● Task 1
Return the passage of the bug report that begins at the words "Summary: getBytesInCodePage(String,int)@CodePageUtil can" and stops after the words "P2 normal (vote)", copied verbatim.
● Task 2
In the bug report, identify every field label whose value is left blank.
● Task 3
Continue the bug report from the point at which it ends.

======== Text block ========

Bug 68234 - getBytesInCodePage(String,int)@CodePageUtil can fail to set encoding.
Summary: getBytesInCodePage(String,int)@CodePageUtil can fail to set encoding.
Status: RESOLVED WONTFIX
Alias: None
Product: POI
Classification: Unclassified
Component: HPSF (show other bugs)
Version: 5.3.x-dev
Hardware: PC All
: P2 normal (vote)
Target Milestone: ---
Assignee: POI Developers List
URL:
Keywords:
Depends on:
Blocks:
 
Reported: 2023-11-27 02:34 UTC by zhonghao
Modified: 2024-02-25 20:17 UTC (History)
0 users



Attachments

Note You need to log in before you can comment on or make changes to this bug.
Description zhonghao 2023-11-27 02:34:13 UTC
The code is as follows:

public static byte[] getBytesInCodePage(final String string, final int codepage) 
    throws UnsupportedEncodingException 
    {
        String encoding = codepageToEncoding(codepage);
        return string.getBytes(encoding);
    }

When codepageToEncoding throws exceptions, encoding will not be set.

======== Dataset excerpts ========

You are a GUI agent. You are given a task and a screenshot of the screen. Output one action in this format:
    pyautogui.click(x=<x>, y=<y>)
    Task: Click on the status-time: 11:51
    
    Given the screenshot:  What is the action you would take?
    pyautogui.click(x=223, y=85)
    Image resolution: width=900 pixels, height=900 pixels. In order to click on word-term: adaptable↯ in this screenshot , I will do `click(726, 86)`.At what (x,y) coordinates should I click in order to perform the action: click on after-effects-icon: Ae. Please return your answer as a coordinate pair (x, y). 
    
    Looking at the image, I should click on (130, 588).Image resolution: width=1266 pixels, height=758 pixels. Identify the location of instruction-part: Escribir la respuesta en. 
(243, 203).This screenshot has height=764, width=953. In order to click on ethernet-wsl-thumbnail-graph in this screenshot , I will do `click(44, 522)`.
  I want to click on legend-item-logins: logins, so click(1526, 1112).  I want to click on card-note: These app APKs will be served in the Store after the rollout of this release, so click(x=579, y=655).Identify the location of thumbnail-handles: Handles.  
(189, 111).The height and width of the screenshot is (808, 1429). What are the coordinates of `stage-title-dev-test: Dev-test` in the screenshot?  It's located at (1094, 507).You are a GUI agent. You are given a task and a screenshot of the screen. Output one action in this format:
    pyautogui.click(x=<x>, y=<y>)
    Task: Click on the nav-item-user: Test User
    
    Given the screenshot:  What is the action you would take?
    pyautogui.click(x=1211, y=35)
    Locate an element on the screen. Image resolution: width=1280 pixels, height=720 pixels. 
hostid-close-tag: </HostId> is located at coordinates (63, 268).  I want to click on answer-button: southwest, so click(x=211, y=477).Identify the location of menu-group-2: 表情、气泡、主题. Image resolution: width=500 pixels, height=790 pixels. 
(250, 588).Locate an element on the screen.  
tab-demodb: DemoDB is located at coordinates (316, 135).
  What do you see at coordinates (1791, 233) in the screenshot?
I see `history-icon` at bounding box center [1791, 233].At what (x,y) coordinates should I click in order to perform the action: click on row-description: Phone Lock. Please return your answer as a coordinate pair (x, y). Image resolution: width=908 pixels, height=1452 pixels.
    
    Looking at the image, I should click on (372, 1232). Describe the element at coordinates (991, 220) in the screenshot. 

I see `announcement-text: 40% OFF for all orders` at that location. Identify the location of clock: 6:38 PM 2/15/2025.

========

● Exercise output 1
Summary: getBytesInCodePage(String,int)@CodePageUtil can fail to set encoding.
Status: RESOLVED WONTFIX
Alias: None
Product: POI
Classification: Unclassified
Component: HPSF (show other bugs)
Version: 5.3.x-dev
Hardware: PC All
: P2 normal (vote)

● Exercise output 2
URL, Keywords, Depends on, Blocks

● Exercise output 3
NPOI fixed a bug:
https://github.com/nissl-lab/npoi/commit/9ee6fa7de8361239dc962ccf9d5c99e65587b234

The buggy code is identical, but the fixed code handles exceptions:

public static byte[] GetBytesInCodePage(String string1, int codepage)
        {
   
            String cp = CodepageToEncoding(codepage);
            Encoding encoding;
            try
            {
                encoding = Encoding.GetEncoding(cp);
            }
            catch (Exception)
            {
                encoding = Encoding.ASCII;
            }
            return encoding.GetBytes(string1);
            //return string1.GetBytes(encoding);
        }
Comment 1 PJ Fanning 2023-11-27 10:24:25 UTC
I don't think we should ignore encoding issues. My gut is to not make any changes. Please provide a real world example of where we should handle invalid encodings.
Comment 2 Dominik Stadler 2024-02-25 20:17:13 UTC
As mentioned by PJ, this is likely not something that we want to change even if NPOI decided to handle it this way.